I have a screwed up neck. WHen I had surgery for a different part of my body I had to be awake while they "put the tube in". You are on an operating table with an anesthetic in your throat, your arms are restrained, then these masked (which would seem more normal now, I guess) and gowned figures start forcing tube down your throat while you try to "swallow it" and breath through your nose... there's a point where you can't breath. As soon as it is in place and you feel like you are going to suffocate they hit you with the general anesthetic and it's light out. You wake up (no time has passed for you) and your throat is sore. I had nightmares about it for months after (initially, whenever I closed my eyes). The drugs they give you in the hospital help somewhat but once home, look out. I can't imagine what it would be like to wake up in an ICU with that tube still in. I know eventually I will need another operation and I sometimes realize this will all happen again. I am trying to learn to live with this and realizing without the operations I will die, etc. Also, that so many people are dealing with so many worse things.


It is traumatic for sure. The best coping method I can think of is to remember that these are professionals providing the best possible care for you using practices that have been refined over decades. Everything they do is in an effort to eventually make you feel better.

I had a gastroscopy which involves putting a tube down your gullet and it was pretty unpleasant but not too bad all things considered. However I can only imagine having a tube down your windpipe would feel incredibly distressing.


I can really relate to this.
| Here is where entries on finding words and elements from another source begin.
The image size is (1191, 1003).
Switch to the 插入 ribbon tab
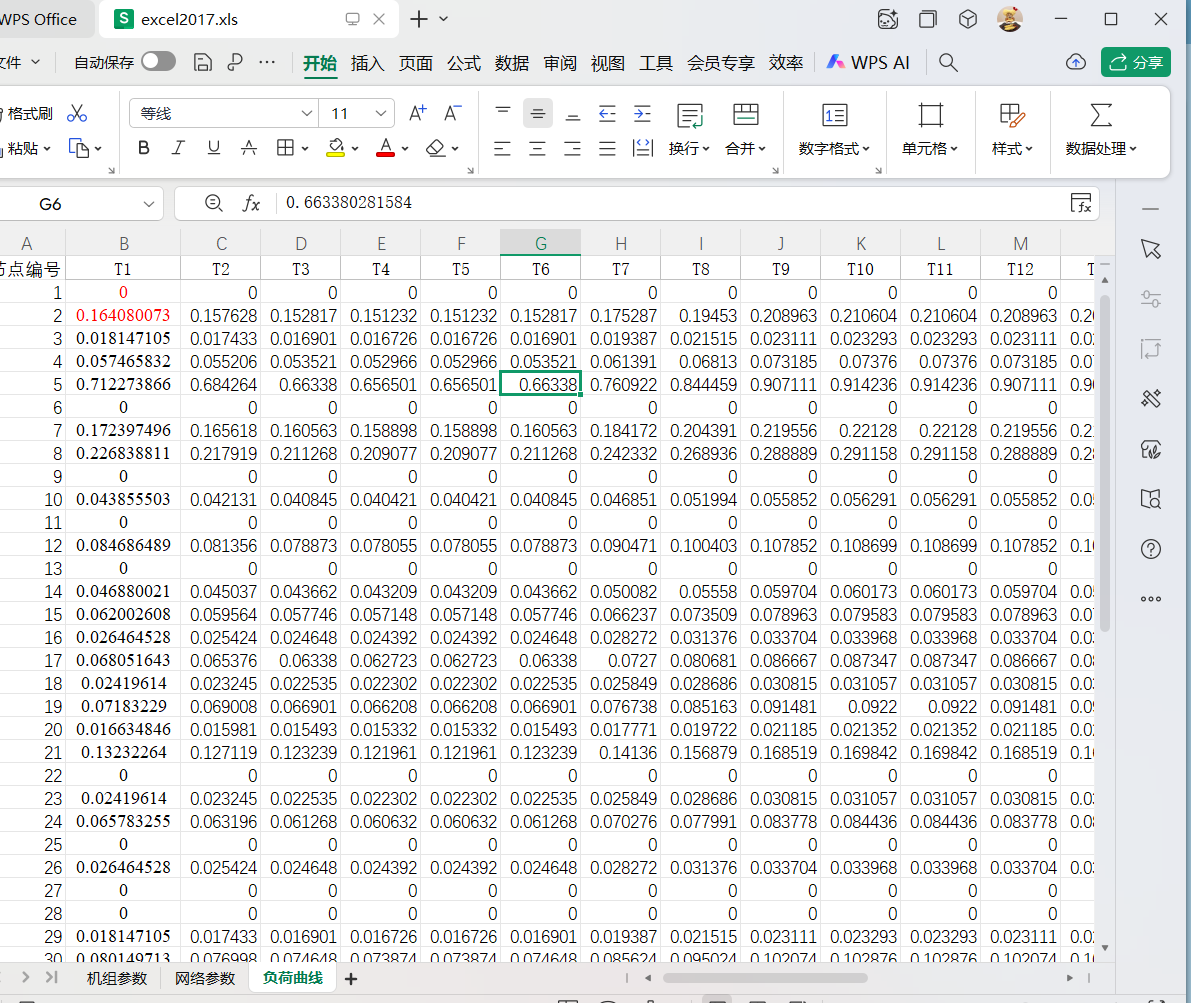click(x=367, y=63)
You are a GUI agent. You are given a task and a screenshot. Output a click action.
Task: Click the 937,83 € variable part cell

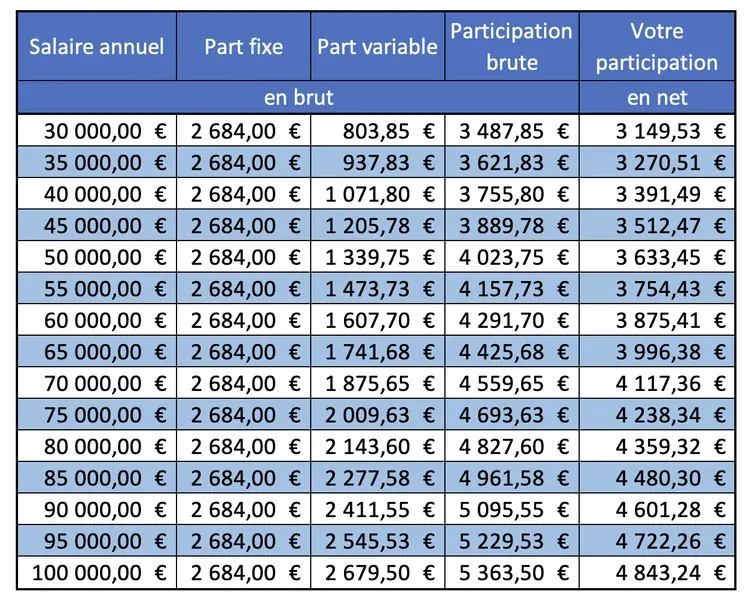click(377, 162)
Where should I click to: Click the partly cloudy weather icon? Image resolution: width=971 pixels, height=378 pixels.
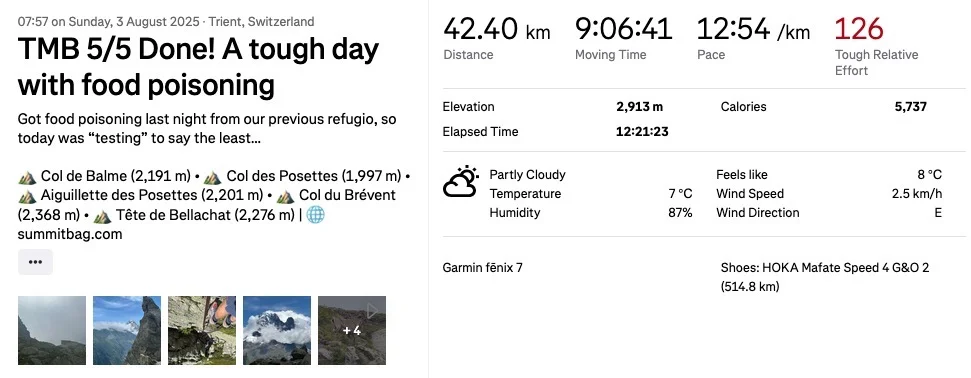[x=461, y=182]
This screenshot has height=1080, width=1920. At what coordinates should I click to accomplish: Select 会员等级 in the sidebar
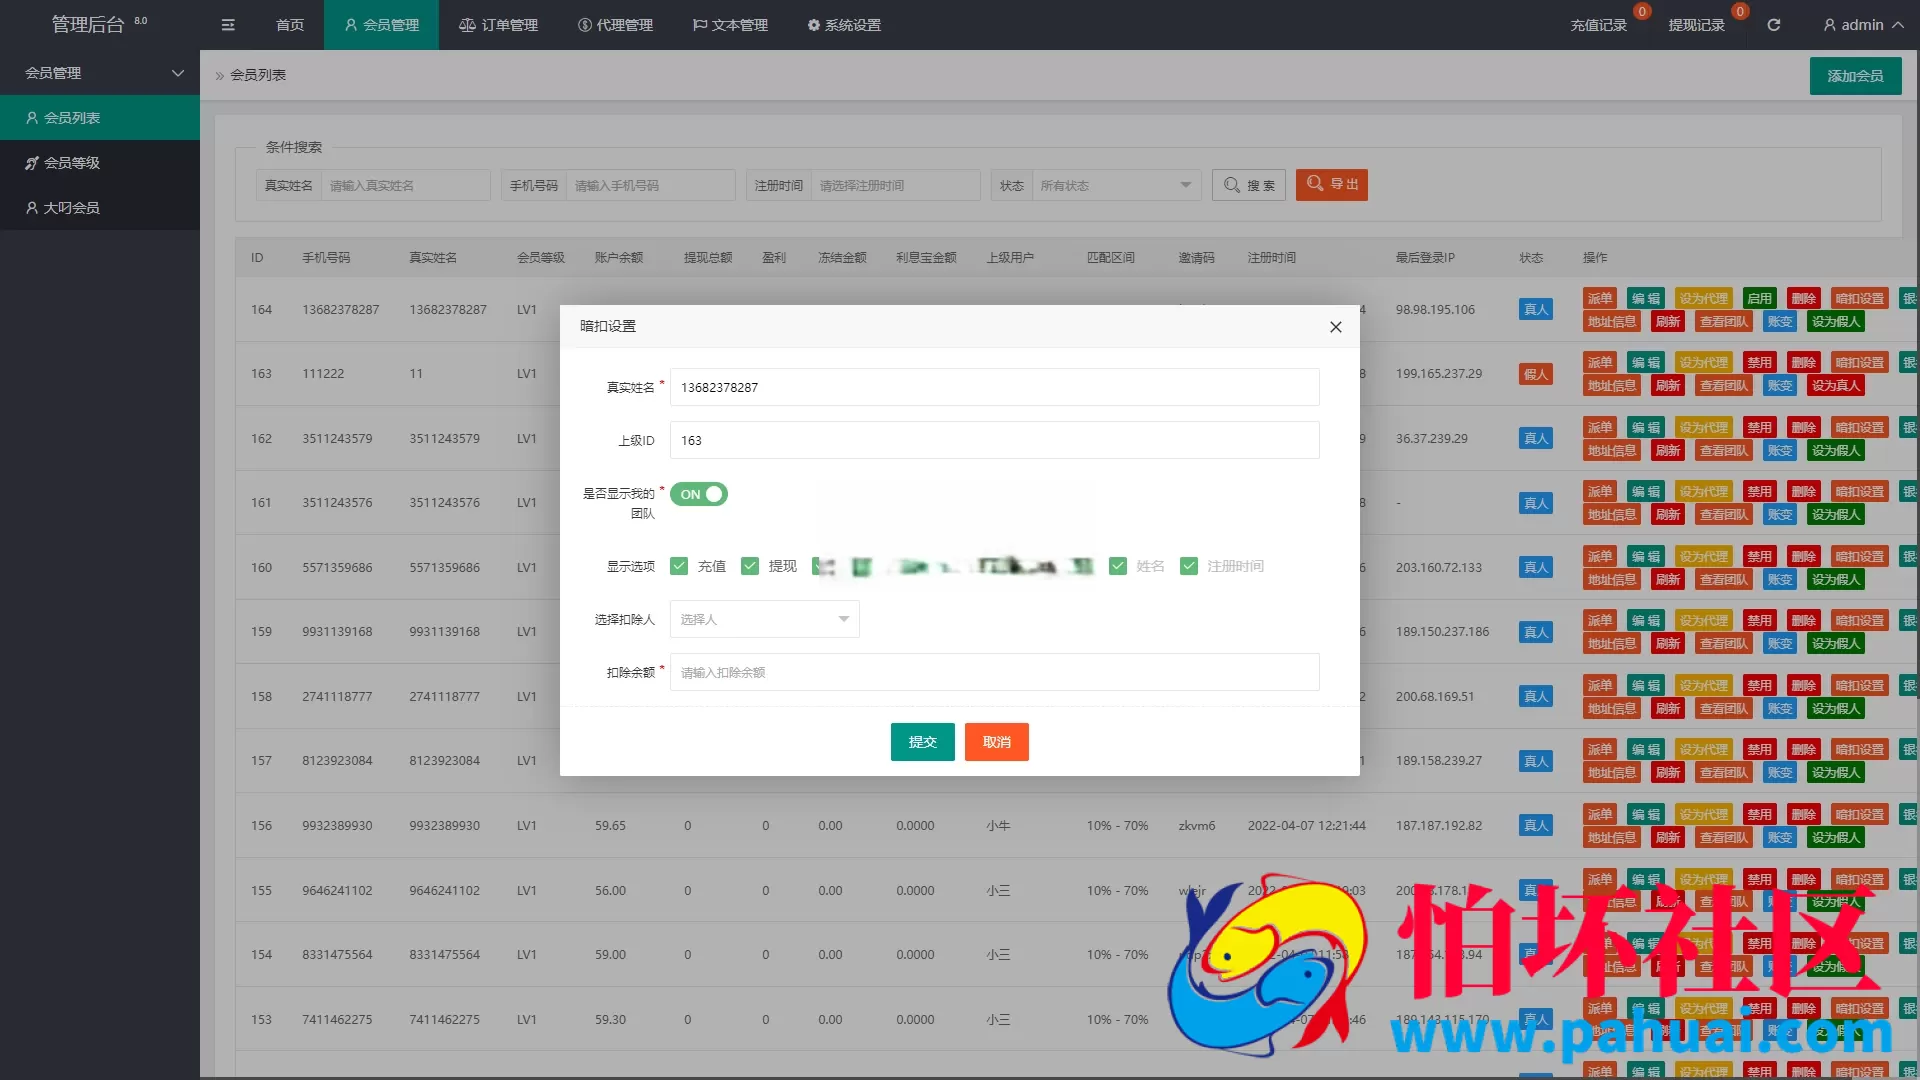(x=71, y=163)
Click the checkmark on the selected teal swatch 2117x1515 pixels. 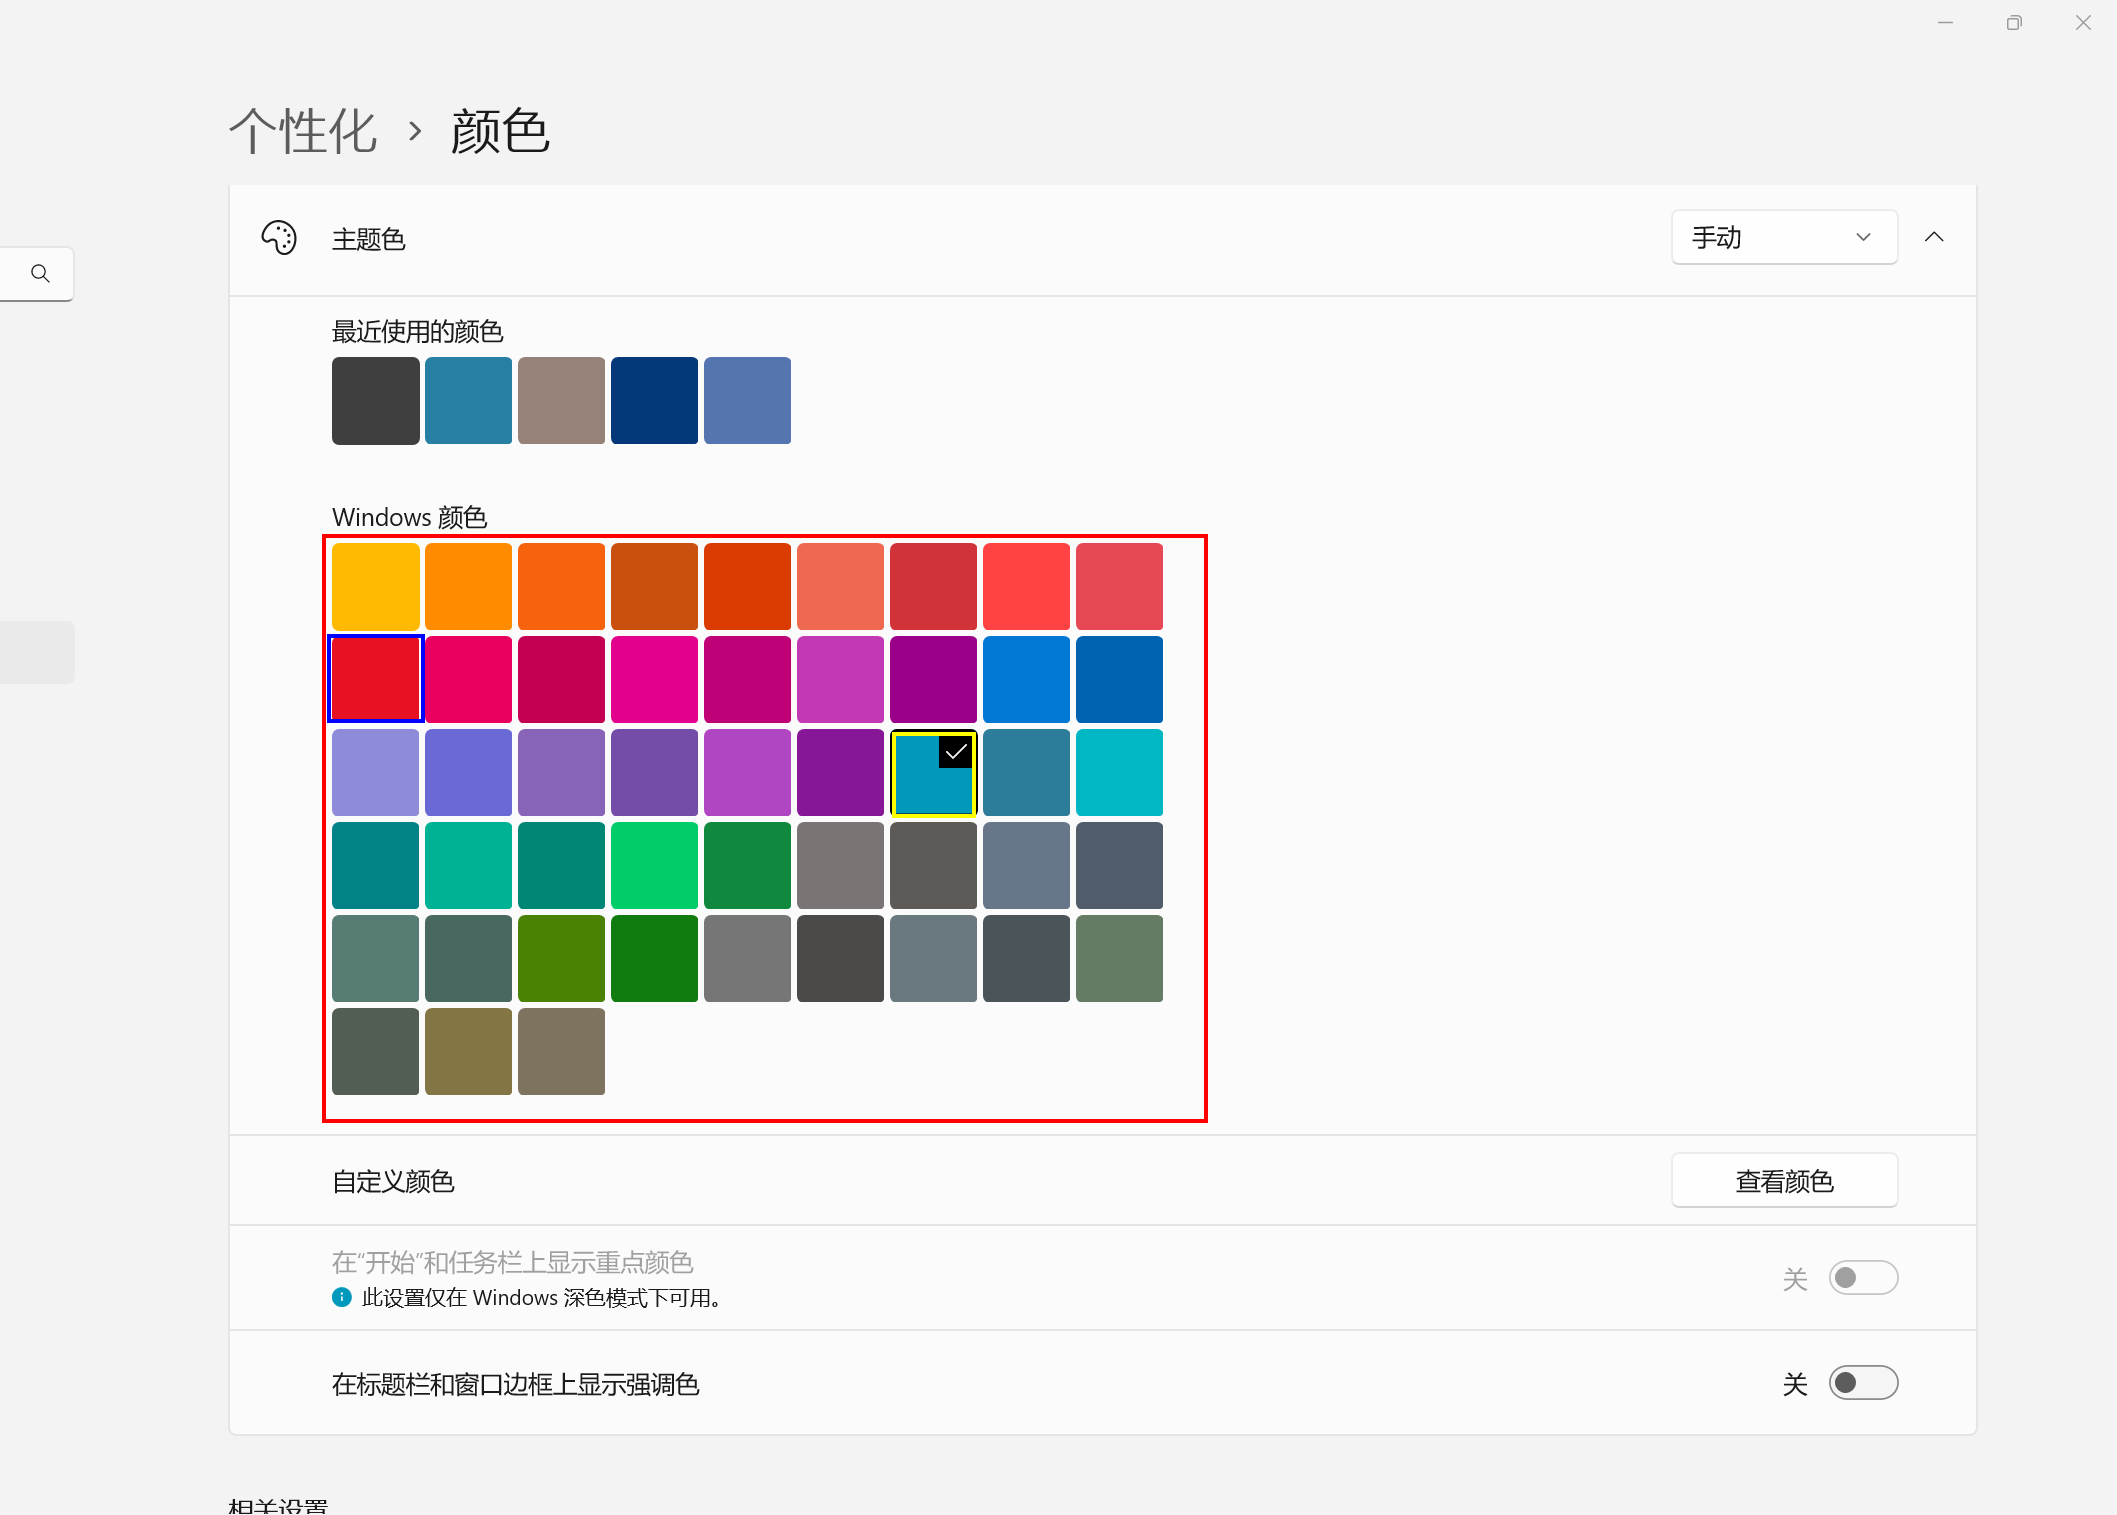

I have had to have a cornea transplant and many other eye surgeries over the past year where I had to be awake during them. I know in a few years I will likely be going through the same thing and I’m having trouble coping with that. It is really not fun having an operation on your eye while being awake and seeing the whole thing happen through that eye!


I believe ITU patients often suffer from psychosis while in treatment and PTSD afterwards. Intensive medical intervention really can be incredibly traumatic for many, over and above the trauma of the illness or injury that put you in ITU.


For me the treatments went bad, it was being ignored and dismissed at every stage.

I had a full on embolism in my lung. Multiple doctors and ER missed it. Kept insisting it was anxiety. Only when skin turned completely white did they reluctantly run an x-ray. Oops.

Then I had a reaction to blood thinners. Nurses called me a liar, that no one has a bad reaction. Oh turns out it’s fairly common. Had to let it get to a stroke before they would Change medication.

Repeat at every stage.


> and then wake up intubated

This is a misconception about ventilators.

No, they don't wake you up until days/weeks later, until after the tube is removed. The reason is that patients fight the tube, so must be in a coma.